** Begin SUPPLIED DATA **

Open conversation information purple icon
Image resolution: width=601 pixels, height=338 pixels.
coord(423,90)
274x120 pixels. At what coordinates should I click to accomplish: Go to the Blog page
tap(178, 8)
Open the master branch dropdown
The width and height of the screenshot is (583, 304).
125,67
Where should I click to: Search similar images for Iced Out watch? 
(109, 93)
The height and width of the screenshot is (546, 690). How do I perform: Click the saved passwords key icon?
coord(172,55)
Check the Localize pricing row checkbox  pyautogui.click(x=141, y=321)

** End SUPPLIED DATA **
** Begin SUPPLIED DATA **

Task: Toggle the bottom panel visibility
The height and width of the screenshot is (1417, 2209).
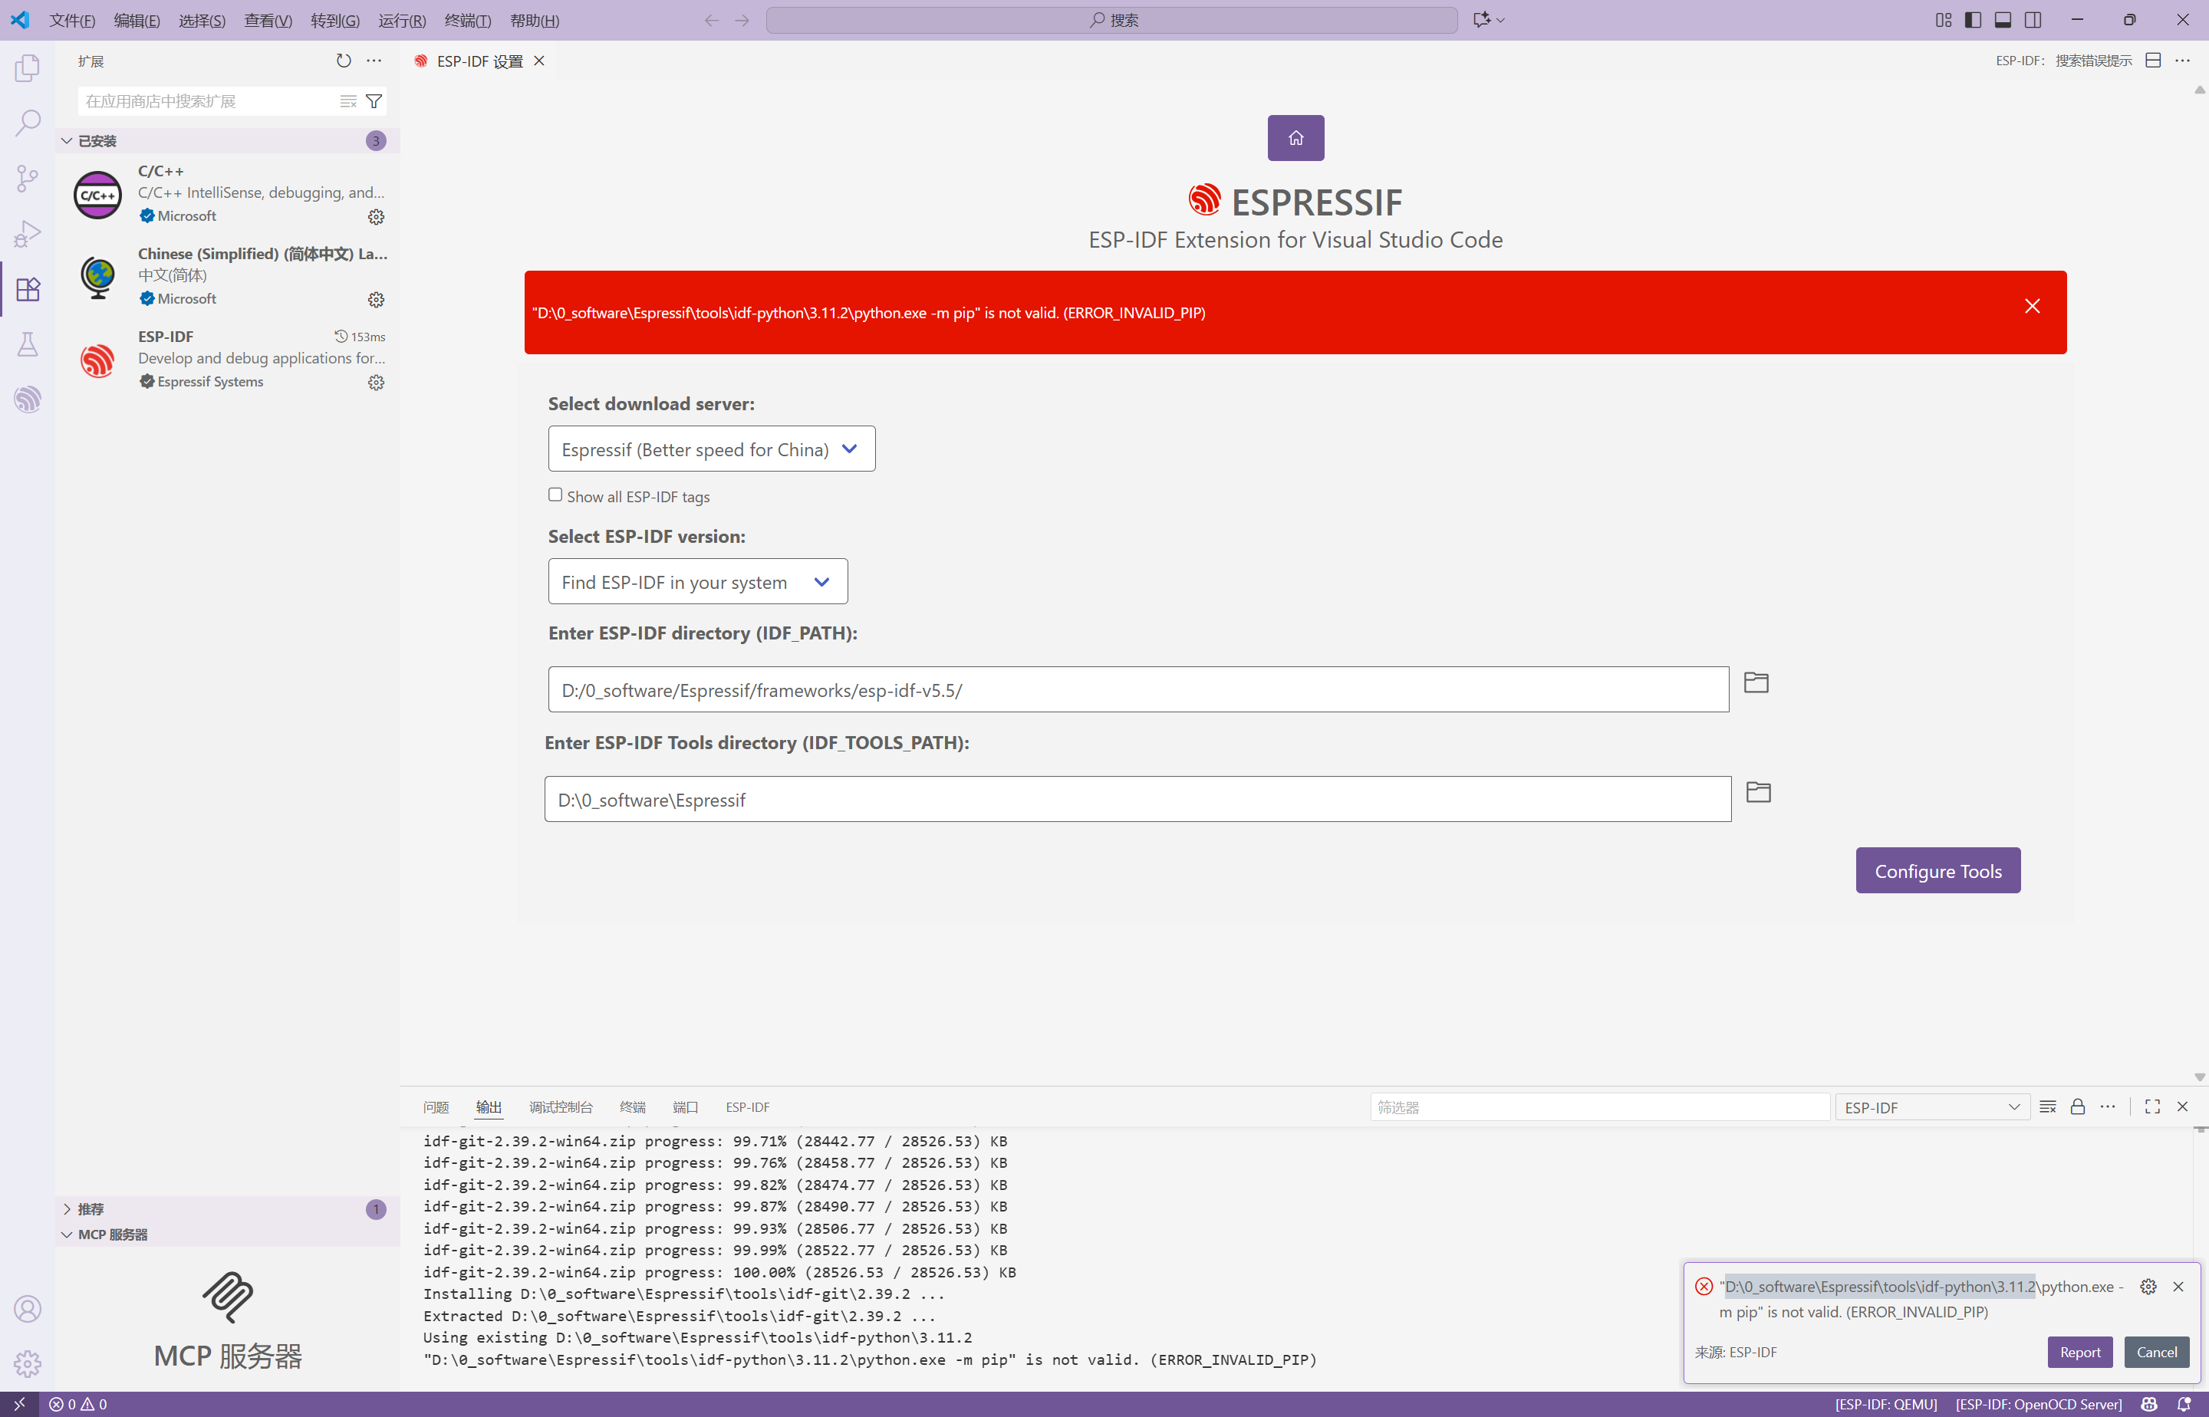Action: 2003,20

** End SUPPLIED DATA **
** Begin SUPPLIED DATA **

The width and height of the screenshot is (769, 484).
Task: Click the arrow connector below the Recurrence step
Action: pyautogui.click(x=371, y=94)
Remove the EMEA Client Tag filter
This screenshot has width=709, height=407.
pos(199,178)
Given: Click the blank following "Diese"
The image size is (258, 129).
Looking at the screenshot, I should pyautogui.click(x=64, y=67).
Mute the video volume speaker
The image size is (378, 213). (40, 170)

** End SUPPLIED DATA **

### WRITTEN EXERCISE
Repeat the records word for word, beginning with the line containing "The height and width of the screenshot is (546, 690)." and continuing through the line containing "Check the Localize".

### EXERCISE RESPONSE
The height and width of the screenshot is (546, 690). How do I perform: Click the saved passwords key icon?
coord(172,55)
Check the Localize pricing row checkbox  pyautogui.click(x=141, y=321)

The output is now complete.